Despite the rapid progress in biomedical optics in the past decade, a need for ever-greater speed, resolution, and depth of imaging persists. For example, tissue sectioning with confocal reflectance microscopy to evaluate cellular and sub-cellular features in vivo is a popular method but has limitations. This technique can produce 2D images with 500 x 500 pixels in around 0.1 seconds and can section the upper layers of skin and, after a couple of decades of research, it is coming into more widespread clinical use.  However, this technique requires point-scanning of the optical system with mechanical components and complicated optical relays. Because of the small number of pixels, several images must be stitched together, which can lead to distortion due to lighting changes or patient movement.

This is just one example of the need for high-information-content images with high resolution and a large field-of-view in three dimensions. Thus, Professor DiMarzio proposes a project that aims to develop a new type of microscopy technique called random structured illumination microscopy. This technology would build on advances in structured illumination over the past decade and more recent developments in Fourier ptychography, a super-resolution imaging modality for gigapixel microscopy, to address problems with high-content multimodal imaging in biophotonics.

The research could enable full-field optical sectioning at high-resolution and high-throughput and to digitally extract 3D information.  It may hold the potential to achieve many of the same advantages of confocal microscopy at reduced complexity and cost.

This project immediately demonstrates two biomedical applications. First, it will show in-vivo skin imaging with a wide field-of-view, subcellular resolution and optical sectioning. The proposed technology unifies 3D sectioning, and structured illumination microscopy under the same computational recovery framework.

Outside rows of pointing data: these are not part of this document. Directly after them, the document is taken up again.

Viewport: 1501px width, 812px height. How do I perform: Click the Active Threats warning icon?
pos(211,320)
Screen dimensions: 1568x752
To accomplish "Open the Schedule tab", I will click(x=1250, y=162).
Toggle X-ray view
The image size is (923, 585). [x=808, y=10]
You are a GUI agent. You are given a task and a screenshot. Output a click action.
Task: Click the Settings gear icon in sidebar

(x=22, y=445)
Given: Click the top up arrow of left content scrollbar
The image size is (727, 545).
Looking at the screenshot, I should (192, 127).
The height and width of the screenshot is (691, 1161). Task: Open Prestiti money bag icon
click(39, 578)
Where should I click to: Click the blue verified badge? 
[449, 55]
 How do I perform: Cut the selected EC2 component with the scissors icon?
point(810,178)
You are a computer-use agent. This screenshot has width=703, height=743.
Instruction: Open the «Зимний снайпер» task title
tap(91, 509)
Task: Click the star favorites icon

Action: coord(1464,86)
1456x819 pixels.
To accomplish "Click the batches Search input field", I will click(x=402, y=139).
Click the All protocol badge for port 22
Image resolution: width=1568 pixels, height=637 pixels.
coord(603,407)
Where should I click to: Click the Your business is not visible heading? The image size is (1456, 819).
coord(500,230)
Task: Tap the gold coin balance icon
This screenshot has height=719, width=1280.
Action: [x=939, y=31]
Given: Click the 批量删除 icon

Second, using two cameras, it will simultaneously image samples of cellular structure and melanin in skin with no staining or tissue processing required, making it useful for both in-vivo and ex-vivo imaging. Image reconstruction on both channels will use a single computational framework that will provide, super-resolution imaging, wide field-of-view, and long depth-of-focus.

Professor DiMarzio envisions the broader impacts of this research being greatly significant for many fields of biomedical research, as well as clinical applications as there is a great need for high-content 3D tissue sectioning. Also, the prospect of high-content multicolor fluorescence imaging could open up exciting opportunities for computational multispectral imaging.